You ever notice how many people say "I am done with _______"?
I wonder if they know the next step is "I'm finished?" It is only when THAT unshakeable realization hits that you can leave the cube, or office or virtual desk or even a relationship. It is a really a great beginning, that “I’m finished”, and always proceeded by the feeling of “I have no control/I need control”.
I have often thought that leaving a job you loved is like leaving a man (or woman) that you loved--and there is an inherent grieving process involved, no matter what the final reason for leaving is.
Both situations are similar, too, in the fact that most of the time is no one single reason for leaving—it is just time. There is, however, for everyone (and don’t let them fool you) one final moment of realization of “finished”.
Finished is the last and final -30- on any relationship, be it work or personal. More likely than not, it is that one bit of realization that hits you with more of a whisper than of a bang.
For work, it might be the one that is seductively whispering in your ear as you sit thru another endlessly fruitless conference call. For that dead end relationship, it is the one that makes you say across the breakfast table without putting the paper down, “I having an affair with_______”. (____) being the one person your husband/partner/lover, would never think you would have an affair with, and the one they cannot possibly forgive. This method works—I know—and works especially well if you are lying.
You say it. And you are committed. Work or Love-same same. In fact, saying “I’m finished” is a lot like saying I love you. YOU CANNOT TAKE BACK THOSE WORDS. They are irrevocable, and once said ping-pong around the universe with consequences that cannot even be imagined at the time they leave your mouth. Extreme caution must be used. They should carry a warning label. "Use only in an emergency, or if you want to continue to breathe. "
Once said, you feel relief. At first. Don’t get cocky—other feelings are on the fast train right behind relief. Exhilaration. Euphoria. Power. Unlimited potential. Sorrow. Regret. Then, FEAR. Yes, make no mistake: The feeling of “oh shit, what have I done?” is part of this transitory space you have put yourself in. This transitory space can part of the adventure of what is ahead. Don’t dwell in any one of those feelings – you do not have the luxury of that self-indulgence. Speedy acceptance is essential. YOU made the decision, and whatever happens next, YOU have taken back control of your life. So get on with it.
Control of the ending of things. Interesting, we are back at the beginning.
Left anything or anyone lately?
Not lately, but I remember the feeling well. When I quit my job to travel RTW for a year I was exilerated and terrified at the same time. I also remember feeling a bit lost once I no longer had a job which defined "who I am." It took quite a while to get over that sense of loss, almost like going through the 5 stages of grief.

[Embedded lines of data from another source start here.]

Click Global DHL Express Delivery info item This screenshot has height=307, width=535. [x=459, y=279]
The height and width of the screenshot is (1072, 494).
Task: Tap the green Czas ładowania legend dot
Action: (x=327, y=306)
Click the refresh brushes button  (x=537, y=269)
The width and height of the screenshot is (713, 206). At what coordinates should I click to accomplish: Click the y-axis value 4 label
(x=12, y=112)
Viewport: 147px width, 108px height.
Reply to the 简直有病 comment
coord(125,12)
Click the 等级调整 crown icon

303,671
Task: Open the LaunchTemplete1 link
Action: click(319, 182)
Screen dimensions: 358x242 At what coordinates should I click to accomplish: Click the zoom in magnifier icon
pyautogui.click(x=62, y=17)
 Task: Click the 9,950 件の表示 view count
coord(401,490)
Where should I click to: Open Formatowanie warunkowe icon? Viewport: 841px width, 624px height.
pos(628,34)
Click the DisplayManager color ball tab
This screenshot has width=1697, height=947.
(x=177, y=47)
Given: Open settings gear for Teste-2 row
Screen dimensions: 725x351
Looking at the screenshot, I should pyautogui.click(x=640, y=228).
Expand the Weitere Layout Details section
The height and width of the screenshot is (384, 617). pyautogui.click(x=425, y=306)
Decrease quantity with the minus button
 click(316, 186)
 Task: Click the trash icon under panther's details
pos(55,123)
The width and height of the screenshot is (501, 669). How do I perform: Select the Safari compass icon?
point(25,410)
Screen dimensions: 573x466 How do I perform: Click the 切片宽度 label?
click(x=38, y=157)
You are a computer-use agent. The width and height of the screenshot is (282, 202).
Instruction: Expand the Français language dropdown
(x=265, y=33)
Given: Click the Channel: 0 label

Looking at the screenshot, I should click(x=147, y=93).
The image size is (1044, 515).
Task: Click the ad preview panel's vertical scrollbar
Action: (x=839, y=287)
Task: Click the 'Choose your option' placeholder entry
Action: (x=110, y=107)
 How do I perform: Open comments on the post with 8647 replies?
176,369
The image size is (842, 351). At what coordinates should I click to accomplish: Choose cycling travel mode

ReplyDeleteWhat a powerful analogy. That's exactly what I couldn't articulate to a girlfriend on the phone - IT is similar to a relationship disintegrating, that pause before it's cemented, over, done, finished.
ReplyDeleteUnlike Kristina, I don't feel lost. My identity at work was slipping, for NC IS my true self.
What I do feel is pushed towards the right direction. The layoff shocked me only because what I longed for came abruptly, before I was prepared. Ah, but it's dawning on me I probably was prepared. My psyche refused to see it. :)
Beautifully written Sharon, thanks for sharing.
These days it seems I am always leaving. But the interesting part of leaving is that it is really the first stage of arriving. This has become a sort of mantra for me.
ReplyDeleteThe best part of not working (for money) is what Kristina has said; you get to redefine yourself. No longer are you defined by what you DO, but more about who you ARE. This is a good thing.
Bravo to you Sharon. Your bravery resonates. See you in Rome!